Hitze ist der stille Killer: Nicht die Temperatur selbst, sondern ihre physiologischen Folgen fordern Todesopfer. Das Robert Koch-Institut (RKI) schätzt, dass in diesem Jahr bereits 10.000 Menschen in Deutschland aufgrund der hohen Temperaturen gestorben sind – obwohl auf keinem Totenschein „Sommer“ steht. „Wir sterben nicht an der Hitze, sondern mit ihr“, erklärt Prof. Axel Schmermund, Facharzt für Innere Medizin und Kardiologe. Die Hitze sei der äußere Druck, der ein ohnehin geschwächtes Herz über seine Grenzen bringe.

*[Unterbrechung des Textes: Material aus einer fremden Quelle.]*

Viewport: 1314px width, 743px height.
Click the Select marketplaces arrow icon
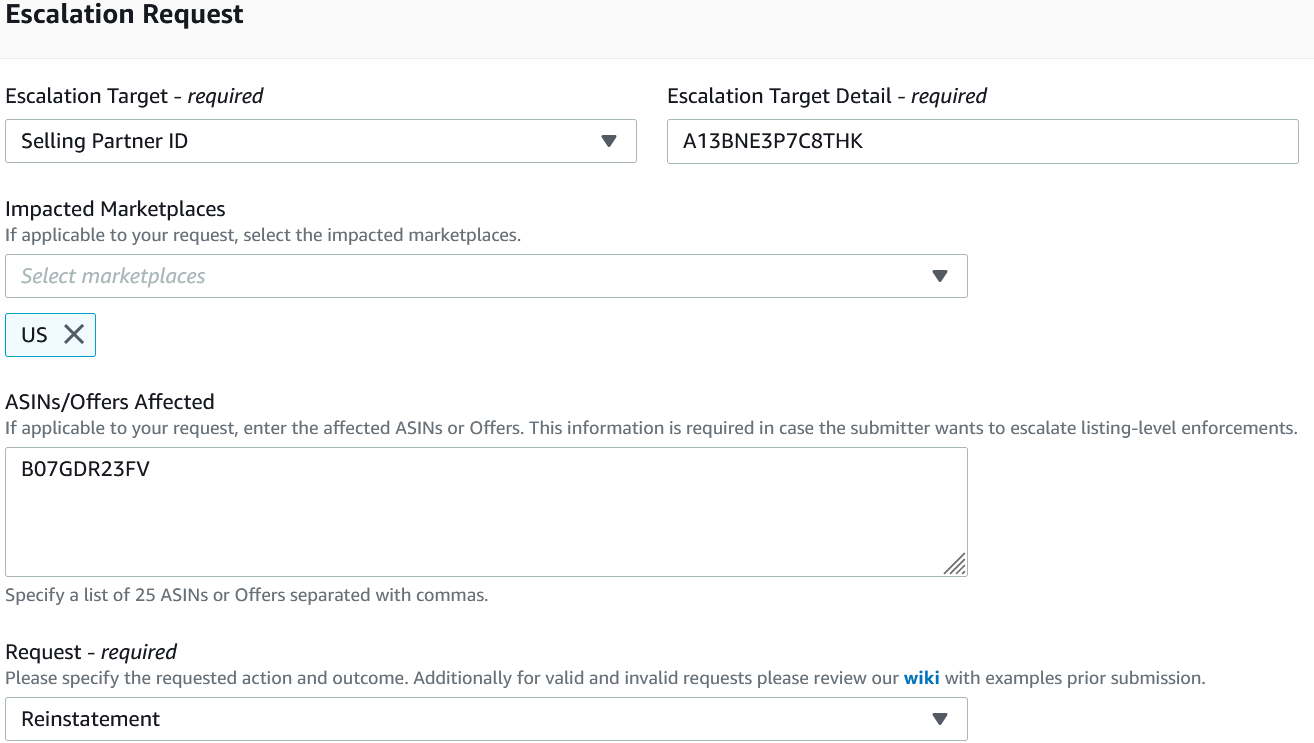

Warum Hitze das Herz belastet
Der Körper kühlt sich durch Erweiterung der kleinen Hautgefäße, was den Gefäßwiderstand senkt und den Blutdruck absacken lässt. „Das Herz muss schneller und kräftiger schlagen, um den Kreislauf aufrechtzuerhalten – es muss sich mehr anstrengen“, so Schmermund. Gleichzeitig führt Schwitzen zu Flüssigkeits- und Elektrolytverlust. „Alleine die Veränderung der Elektrolyte kann Probleme verursachen“, warnt der Kardiologe. Bei Flüssigkeitsmangel wird das Blut konzentrierter – „wir vertrocknen innerlich“. Schwächelt das Herz, staut sich Wasser im Körper. Beides trifft vor allem das Gehirn: „Die Leute sind verwirrt, funktionieren nicht mehr richtig.“
Die statistische Killergrenze
Forscher definieren die gefährlichsten Temperaturen als die heißesten 2,5 Prozent aller Jahreswerte. „Diese obersten zweieinhalb Prozent sind messbar ein Killer“, betont Schmermund. Die Effekte zeigen sich nach etwa sieben Tagen und werden nach zwei Wochen deutlich. Die Zahl der Tage über 30 Grad hat sich in Deutschland seit den 1990er-Jahren deutlich erhöht; die zehn heißesten Jahre liegen alle nach 1994. Verglichen mit heute wäre die Junihitze vor 50 Jahren rund 3,5 Grad kühler gewesen.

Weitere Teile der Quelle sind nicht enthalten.